The input below:
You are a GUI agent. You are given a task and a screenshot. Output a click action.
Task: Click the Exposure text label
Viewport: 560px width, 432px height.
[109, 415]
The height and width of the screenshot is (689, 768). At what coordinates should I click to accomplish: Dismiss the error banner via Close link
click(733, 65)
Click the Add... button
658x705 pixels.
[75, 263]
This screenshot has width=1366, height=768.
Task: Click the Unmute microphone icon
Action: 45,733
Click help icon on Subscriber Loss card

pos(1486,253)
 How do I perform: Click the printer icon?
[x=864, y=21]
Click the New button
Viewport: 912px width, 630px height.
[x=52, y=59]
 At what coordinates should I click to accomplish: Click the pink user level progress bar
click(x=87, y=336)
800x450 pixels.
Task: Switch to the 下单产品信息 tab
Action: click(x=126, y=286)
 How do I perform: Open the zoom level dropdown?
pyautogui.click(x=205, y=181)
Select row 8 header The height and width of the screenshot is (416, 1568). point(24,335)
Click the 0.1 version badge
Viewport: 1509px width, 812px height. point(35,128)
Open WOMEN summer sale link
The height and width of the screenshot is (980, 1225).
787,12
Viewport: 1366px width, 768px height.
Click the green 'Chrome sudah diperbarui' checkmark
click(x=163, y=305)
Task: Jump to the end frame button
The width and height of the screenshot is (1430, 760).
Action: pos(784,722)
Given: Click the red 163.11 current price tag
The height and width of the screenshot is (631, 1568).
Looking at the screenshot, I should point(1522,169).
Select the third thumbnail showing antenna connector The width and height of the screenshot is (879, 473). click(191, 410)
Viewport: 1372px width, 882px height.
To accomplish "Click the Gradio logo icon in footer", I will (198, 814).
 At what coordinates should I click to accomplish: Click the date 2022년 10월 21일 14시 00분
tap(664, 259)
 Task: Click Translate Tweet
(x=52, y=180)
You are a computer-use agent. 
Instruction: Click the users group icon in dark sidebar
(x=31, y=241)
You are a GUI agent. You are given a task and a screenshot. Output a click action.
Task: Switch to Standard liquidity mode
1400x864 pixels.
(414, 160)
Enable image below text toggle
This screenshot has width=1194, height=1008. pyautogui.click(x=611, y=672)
End of The input.
Directions for this task:
Exactly the lines from the one holding "Select row 8" to the final line of the listing, both included, must make up the answer.

Output:
Select row 8 header The height and width of the screenshot is (416, 1568). point(24,335)
Click the 0.1 version badge
Viewport: 1509px width, 812px height. point(35,128)
Open WOMEN summer sale link
The height and width of the screenshot is (980, 1225).
787,12
Viewport: 1366px width, 768px height.
Click the green 'Chrome sudah diperbarui' checkmark
click(x=163, y=305)
Task: Jump to the end frame button
The width and height of the screenshot is (1430, 760).
Action: pos(784,722)
Given: Click the red 163.11 current price tag
The height and width of the screenshot is (631, 1568).
Looking at the screenshot, I should point(1522,169).
Select the third thumbnail showing antenna connector The width and height of the screenshot is (879, 473). click(191, 410)
Viewport: 1372px width, 882px height.
To accomplish "Click the Gradio logo icon in footer", I will (198, 814).
 At what coordinates should I click to accomplish: Click the date 2022년 10월 21일 14시 00분
tap(664, 259)
 Task: Click Translate Tweet
(x=52, y=180)
You are a computer-use agent. 
Instruction: Click the users group icon in dark sidebar
(x=31, y=241)
You are a GUI agent. You are given a task and a screenshot. Output a click action.
Task: Switch to Standard liquidity mode
1400x864 pixels.
(414, 160)
Enable image below text toggle
This screenshot has width=1194, height=1008. pyautogui.click(x=611, y=672)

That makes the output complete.